Il convainc des éditeurs jeunesse de lui donner leurs invendus pour les distribuer gratuitement. Commence alors le porte-à-porte et la diffusion des livres dans les quartiers de l’Essonne, en banlieue parisienne. Un département qu’il connaît bien et dans lequel il a grandi. Vincent arpente à vélo ou à pied La Grande Borne, les Tarterêts… des cités d’habitat social. Il passe ses week-ends à donner des recueils : polars, ouvrages destinés à la jeunesse, recueils médicaux... « Il ne faut pas croire que les livres intéressent une seule catégorie de personnes, avance-t-il. Les gens des quartiers populaires me disaient : "On aimerait bien avoir des livres, mais on n’a pas assez d’argent pour en acheter." ».
Un éditeur social dans le monde des grands
Après plusieurs années passées à récupérer des stocks d’invendus, il suspend son activité. Dans le même temps, Vincent constate que beaucoup de coopératives d’écoles élémentaires ne peuvent pas acheter de livres, faute de moyen.

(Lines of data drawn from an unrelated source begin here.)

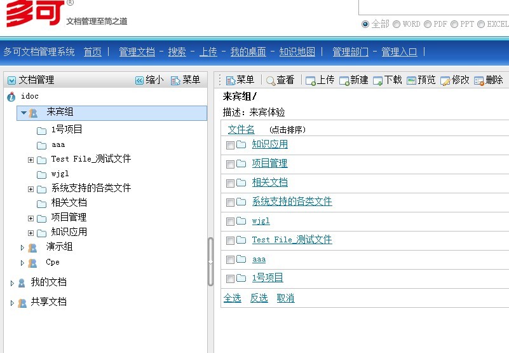Expand the 演示组 group in tree
This screenshot has width=509, height=353.
coord(23,247)
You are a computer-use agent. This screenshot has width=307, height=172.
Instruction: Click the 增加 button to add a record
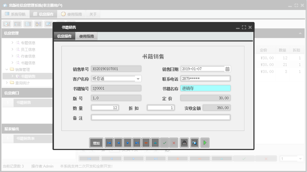tap(96, 142)
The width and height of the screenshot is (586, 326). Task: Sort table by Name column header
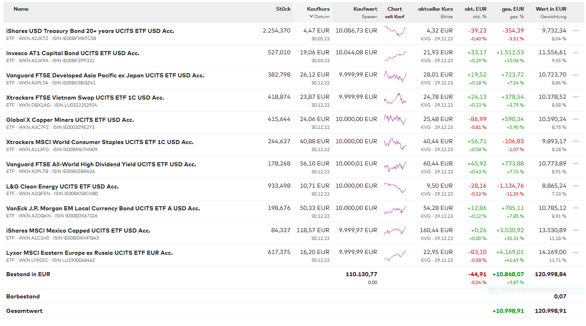tap(21, 9)
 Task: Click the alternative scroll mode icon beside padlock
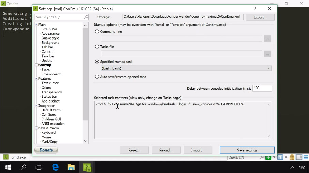tap(299, 157)
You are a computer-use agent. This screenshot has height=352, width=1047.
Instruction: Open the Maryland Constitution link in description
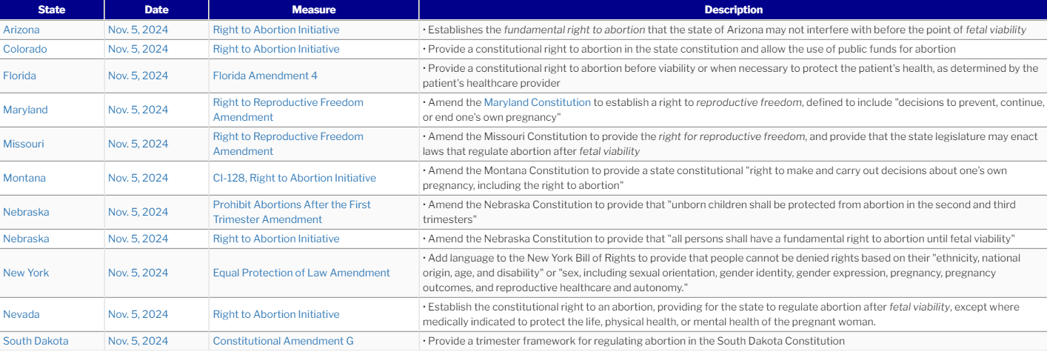coord(537,102)
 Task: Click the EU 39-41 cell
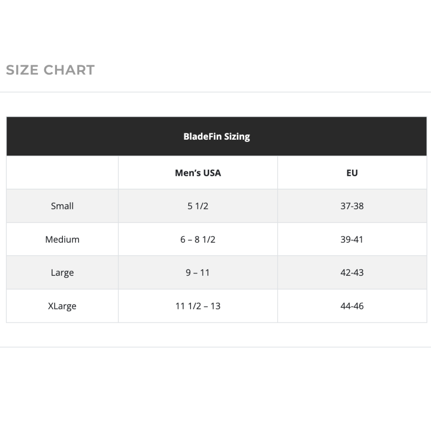point(352,239)
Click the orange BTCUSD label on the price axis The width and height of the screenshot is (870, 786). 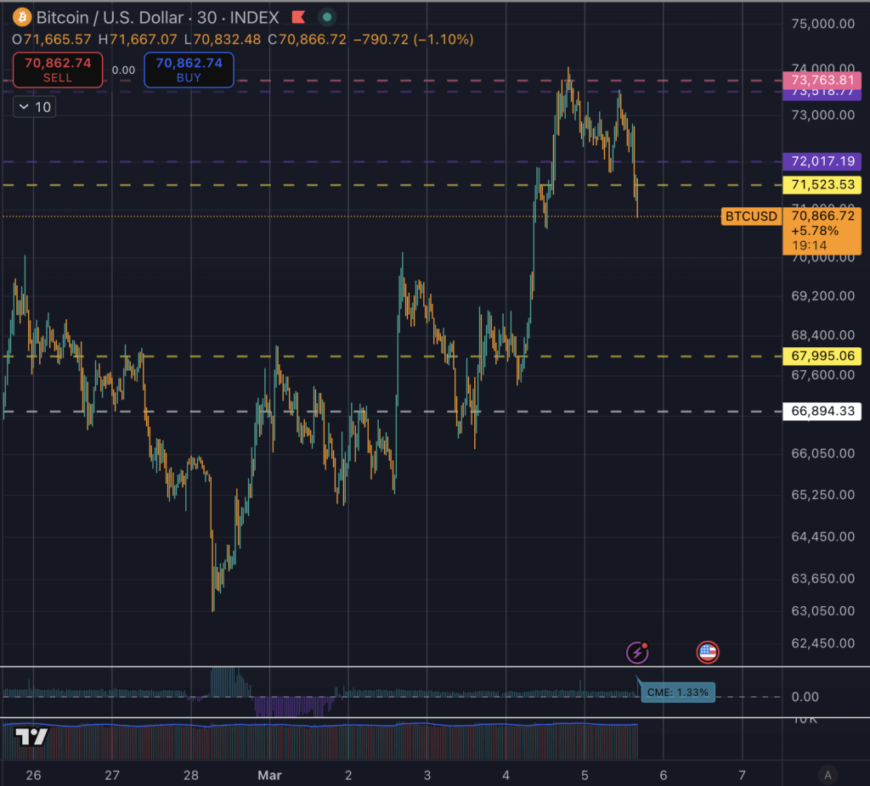(751, 216)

En 1998, alors qu’il touche toujours le RMI, cet « obstiné » décide d’éditer à son tour des livres jeunesse qu’il veut revendre à prix coûtant, 80 centimes d’euros l’exemplaire. Un grand imprimeur se laisse séduire par cette idée. Vincent contacte des inspecteurs de l’Education nationale, des coopératives scolaires, des associations de parents d’élèves, des mairies. Le pari est gagné et les ventes décollent.
Aujourd’hui, il chapeaute toute l’édition : « Je fais la sélection des auteurs, des textes, des dessins, des maquettes ». Près de treize personnes travaillent avec lui pour son l’association. Les ouvrages sont vendus à destination des écoles primaires, des réseaux associatifs dans les quartiers et autres collectivités. En tout, une quarantaine de dépôts ont été créés dans toute la France jusqu’en Guyane pour promouvoir l’accès aux livres. Et dans chaque département, un relais de bénévoles en assure la distribution. Le site de l’association « Lire c’est partir » propose également un catalogue en ligne.

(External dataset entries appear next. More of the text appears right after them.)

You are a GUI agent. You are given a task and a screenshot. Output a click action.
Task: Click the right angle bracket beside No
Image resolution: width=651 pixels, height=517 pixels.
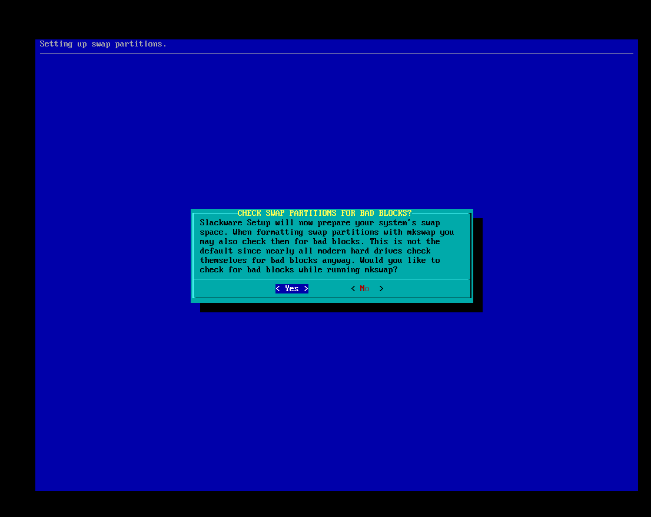click(381, 289)
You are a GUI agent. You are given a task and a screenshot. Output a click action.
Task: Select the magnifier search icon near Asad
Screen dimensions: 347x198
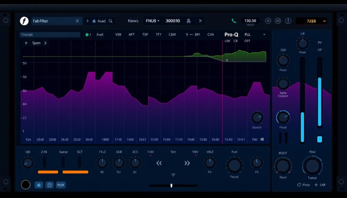(111, 21)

« Les enseignants trouvent là une ressource précieuse et économique leur permettant de faire lire tous leurs élèves sans solliciter les familles », assure Vincent. Les particuliers peuvent, quant à eux, commander des ouvrages via ce même site, pour un minimum de dix exemplaires. Résultat : la demande ne cesse de grandir et près de 2,5 millions d’ouvrages sont vendus chaque année !
Le château de Buno comme lieu d’accueil
Au regard de ce parcours singulier, cet éditeur d’un nouveau genre, est nommé en 2011 Chevalier des Arts et des Lettres par le ministre de la Culture Frédéric Mitterrand. Une récompense qu’il n’a pas honte de savourer. A cette même époque et grâce au succès de ces ventes, Vincent souhaite élaborer un nouveau projet : se procurer un espace pour accueillir des familles qui ne peuvent pas partir en vacances, mais aussi des artistes, des associations. Il décide alors d’acheter un petit château dans l’Essonne, sur un terrain de 8 hectares.
« Les gens amènent juste leurs draps et leur nourriture. Mon association finance l’eau, le chauffage et l’électricité », explique-t-il. Le château de Buno devient un endroit de passage et de réconfort. Vincent y passe une grande partie de son temps. Des livres pour enfants traînent un peu partout sur les étagères et, près de la cuisine, des cagettes de fruits et légumes jonchent le sol. Du sucre, de la farine, du café sont laissés par ceux qui passent, pour les prochains qui viendront. C’est sans aucun doute « cette solidarité et cet espoir » qui poussent Vincent à regarder encore et toujours plus loin.